Adam Machanic is hosting this month. He thought it would be a good idea to poke and prod us while getting us to torture ourselves. It seems to be a month long theme (as he alluded to in his announcement of the topic).
See, the topic this month requires us to share our failures. More specifically we are to share our ugly code that we know better than to do. Crap Code is a failure. At least we have come to recognize that it was crap code and that it was indeed a failure. The question now is this: What have we done about what we learned?
I put a fair amount of thought into this topic. I could come up with several possible experiences for this topic. I kept running into a wall though. That wall was recalling detailed facts and examples of those experiences. Many of them were documented and left behind with former employers. I no longer have the “dirt” on those dirty little secrets.
Then it hit me! I had posted some blog entries about some of my experiences and was certain that something would be applicable. You know what? It’s a good thing I have this blog going. Not only does it help me to learn many things and write better, it serves as a repository for introspection and recollection. So, I will rely on a couple of posts from the early days of this blog to help write my entry for TSQL Tuesday this month. And, I hope that what I share and what I learned from my experience will prove helpful to somebody else.
The FAILURE / Crap Code
If you want, you can read the entire first part here then skip to the next heading. Or you can continue reading as I recount that article.

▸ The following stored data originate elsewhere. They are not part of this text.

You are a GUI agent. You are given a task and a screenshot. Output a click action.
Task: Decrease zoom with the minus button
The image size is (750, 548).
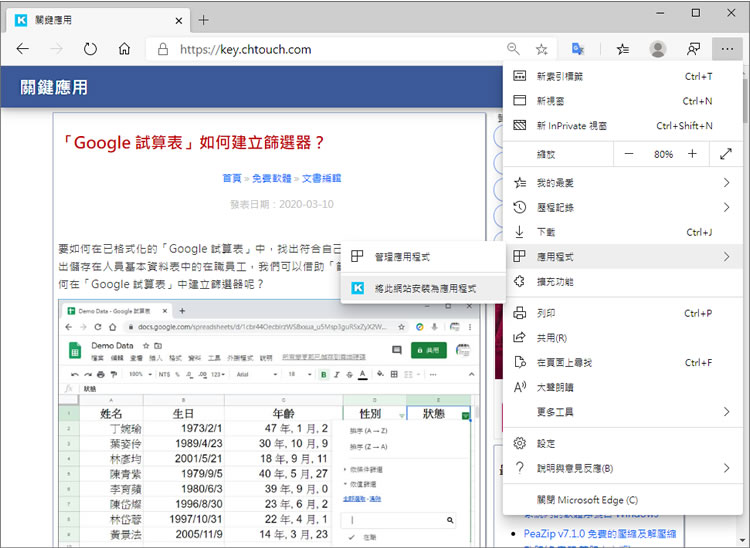(629, 155)
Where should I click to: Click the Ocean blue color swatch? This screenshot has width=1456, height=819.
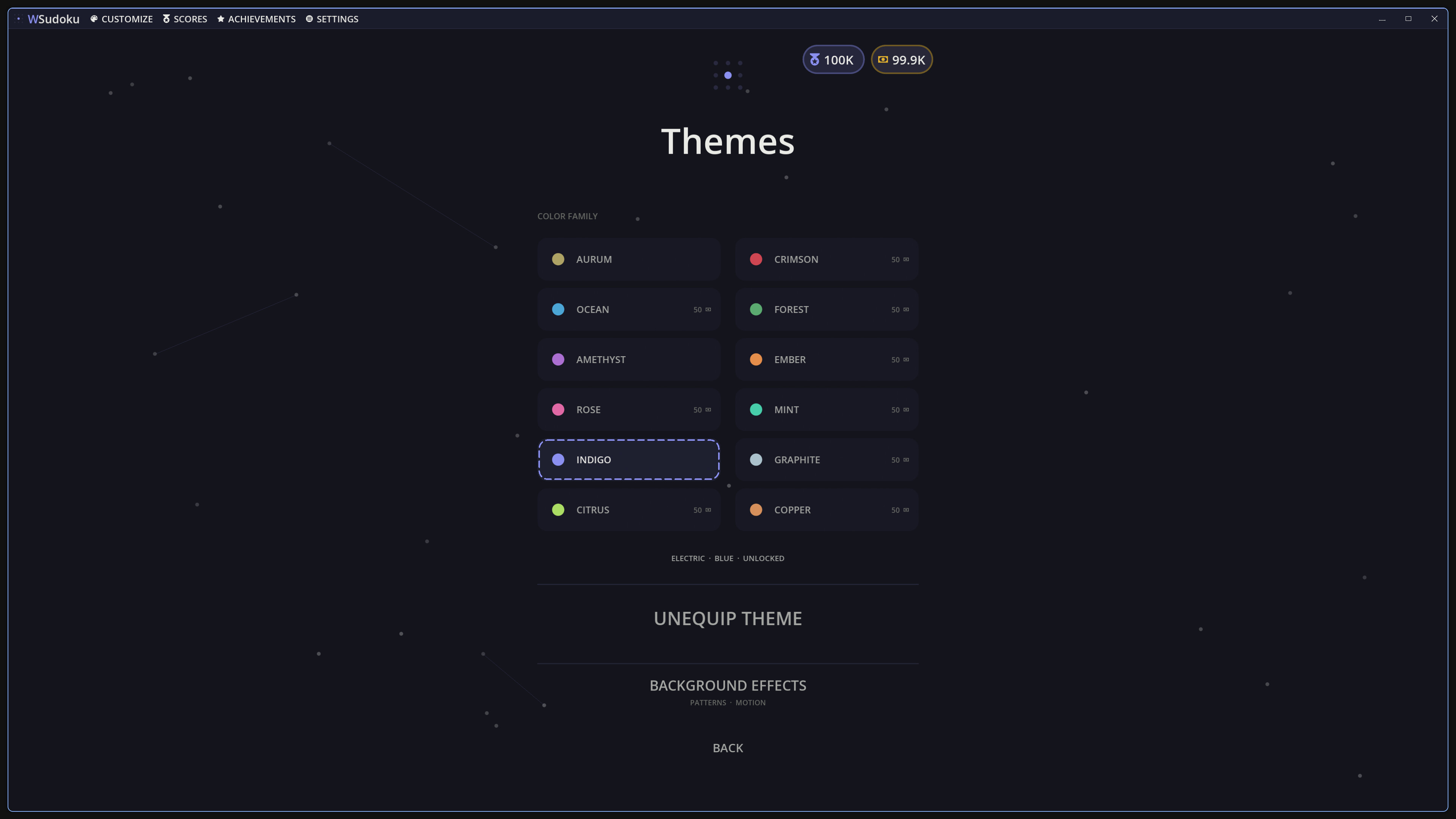(558, 310)
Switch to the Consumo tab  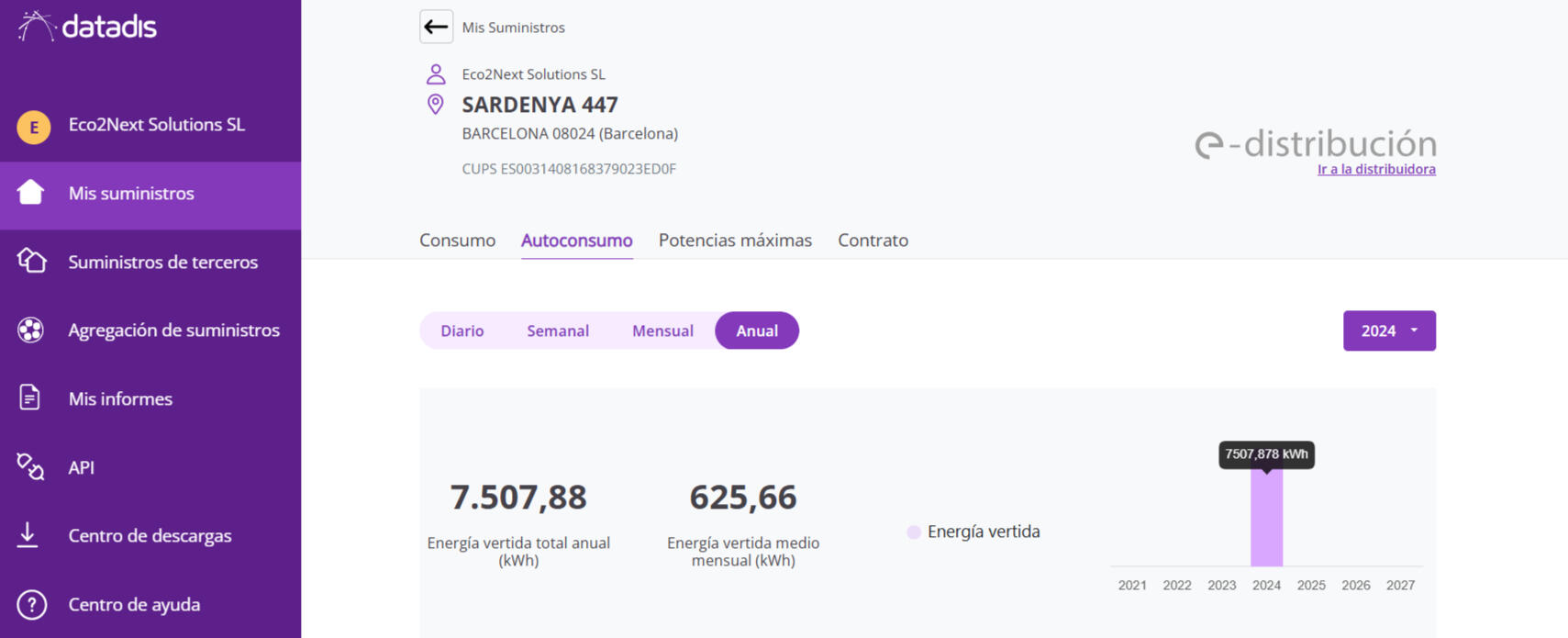(x=457, y=241)
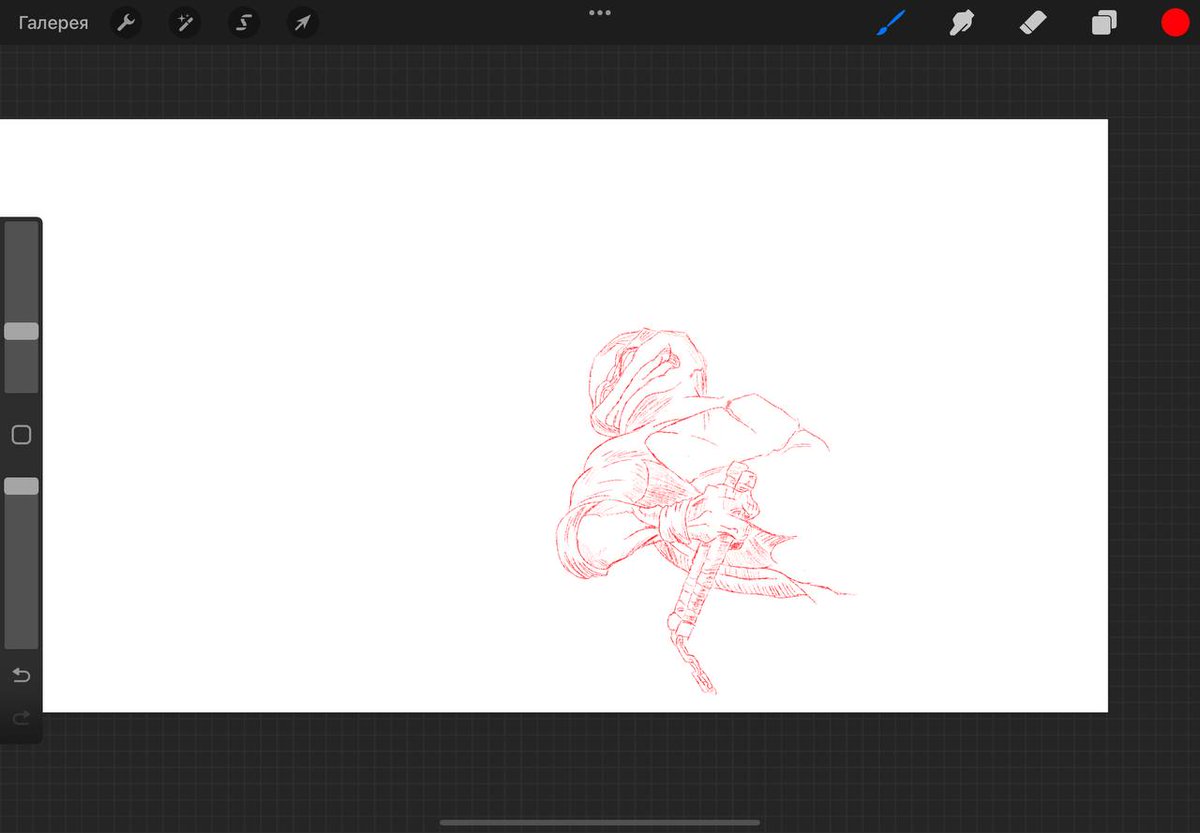Tap the sidebar Modify square button

[x=21, y=434]
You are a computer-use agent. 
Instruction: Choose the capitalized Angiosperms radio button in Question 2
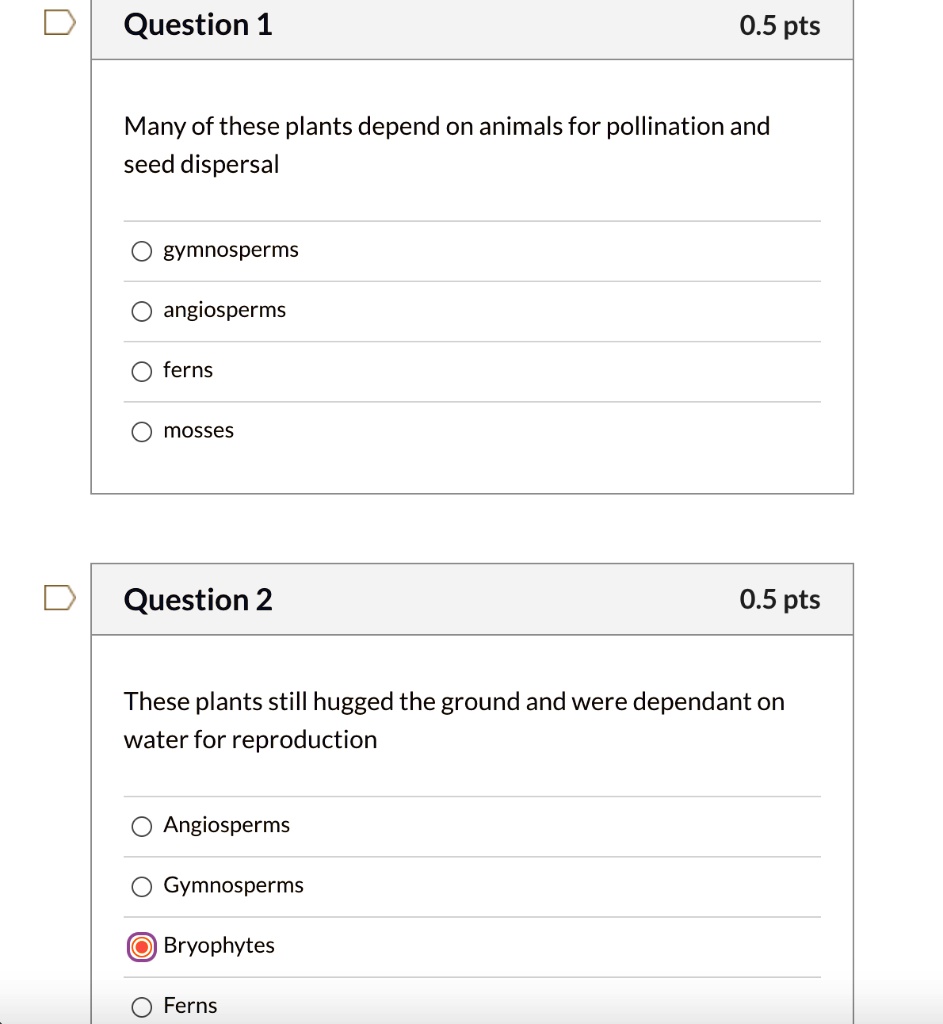coord(142,826)
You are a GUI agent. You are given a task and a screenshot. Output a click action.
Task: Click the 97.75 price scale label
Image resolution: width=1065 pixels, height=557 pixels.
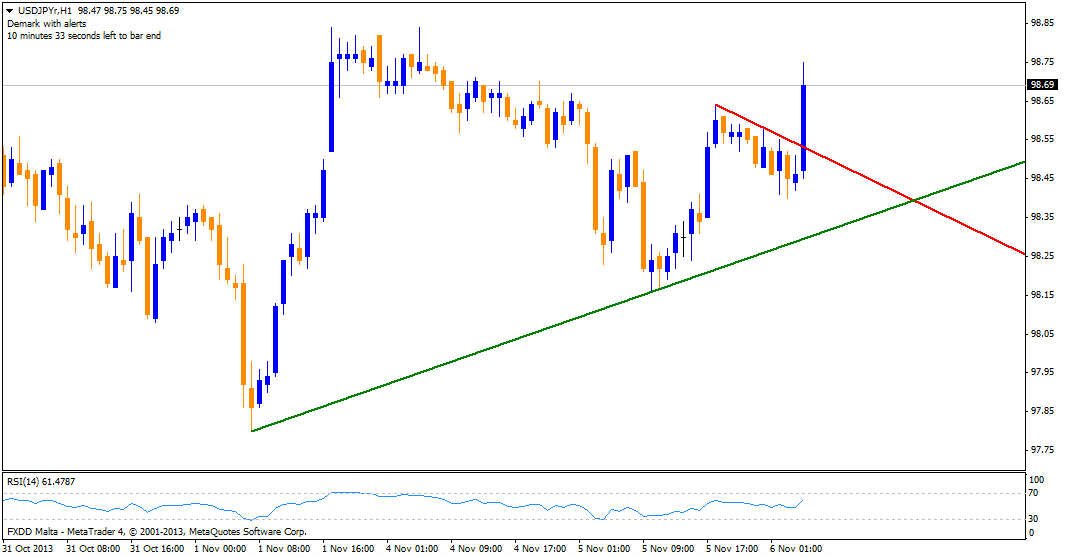(1042, 450)

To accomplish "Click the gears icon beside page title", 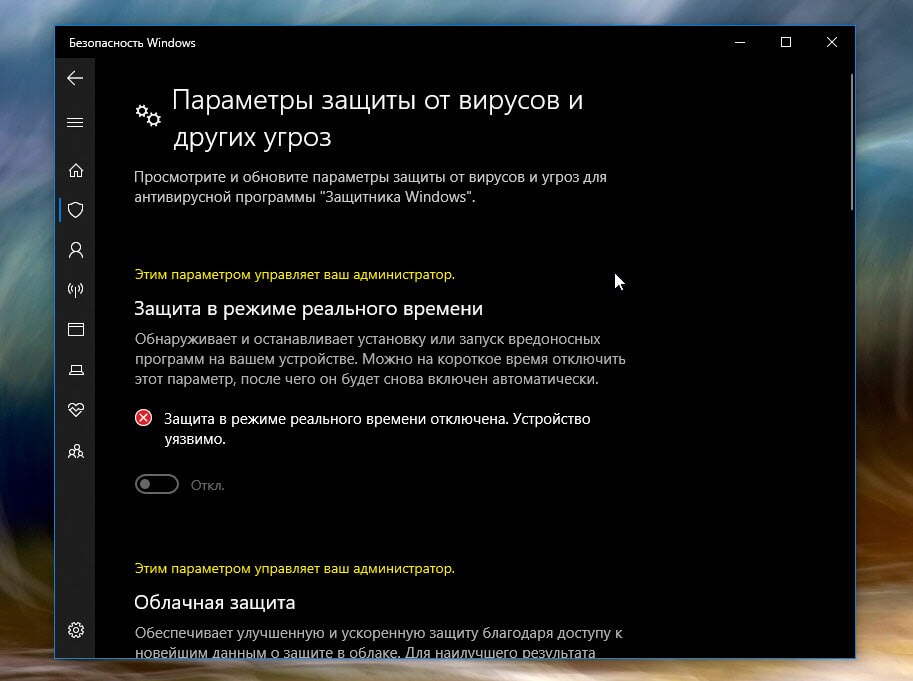I will (x=148, y=116).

I had been asked to provide a report that would provide data according to pay periods. I had no calendar table yet I needed to be able to compare dates passed to the report and match them to this pay period calendar. Despite requests to the business (the pay periods for this report did not line up with the normal business pay periods) to get a list of those pay periods in order to create a Calendar table, I got nothing. I did however receive generic instruction as to the general time-lines for these pay periods. Based on this, I decided to get tricky and try to meet some basic guidelines that I created for myself.
- The payperiods need to be accessible to the query
- No Physical Lookup Table
- Do not hard-code the data in the code.
Based on that, I came up with a pretty neat little solution.
WITH periodstarts (StartID, StartDate,EndDate)AS ( SELECT 1 AS StartID,@StartDate,DATEADD(wk, DATEDIFF(wk, 0, @StartDate) + 2, 0) -1 UNION All SELECT StartID + 1,DATEADD(wk, DATEDIFF(wk, 0, StartDate) + 2, 0) AS StartDate,DATEADD(wk, DATEDIFF(wk, 0, EndDate) + 2, 0)-1 AS EndDate FROM PeriodStarts WHERE DATEADD(wk, DATEDIFF(wk, 0, StartDate) + 2, 0) > StartDate And Startid < 105
This worked well – for awhile. Performance degraded over time, then it didn’t seem so cool.
Egg On Face
The update to that first article can be read in full here. In short, that method really did not work out as well as I had hoped. In the end, I had to create a table that would need to be maintained – at some point. I populated the data in the table with 5 years worth of pay periods. I hope somebody reads the documentation and takes care of that!
With the implementation of the table, I updated the CTE and the code being run by the report. Performance of this updated version outperformed the first version – even when it was running fast. I probably could have gotten away with doing an Itzik style numbers CTE in lieu of that recursive CTE – as I look back on it now. Again, that is another level of learning and could potentially be an improvement on that first round of crap code I offered up for that report.
I learned from that experience. First, it was a pretty neat little trick. Secondly, I really should have tested it more. Thirdly, I can likely still learn from it and improve on it because I am getting better at writing faster code and testing my proposed solutions (and I keep learning new tips/tricks). Obviously something like this has not deterred me. Quite the opposite really. Because of a little failure like this, I work harder to get better at what I do.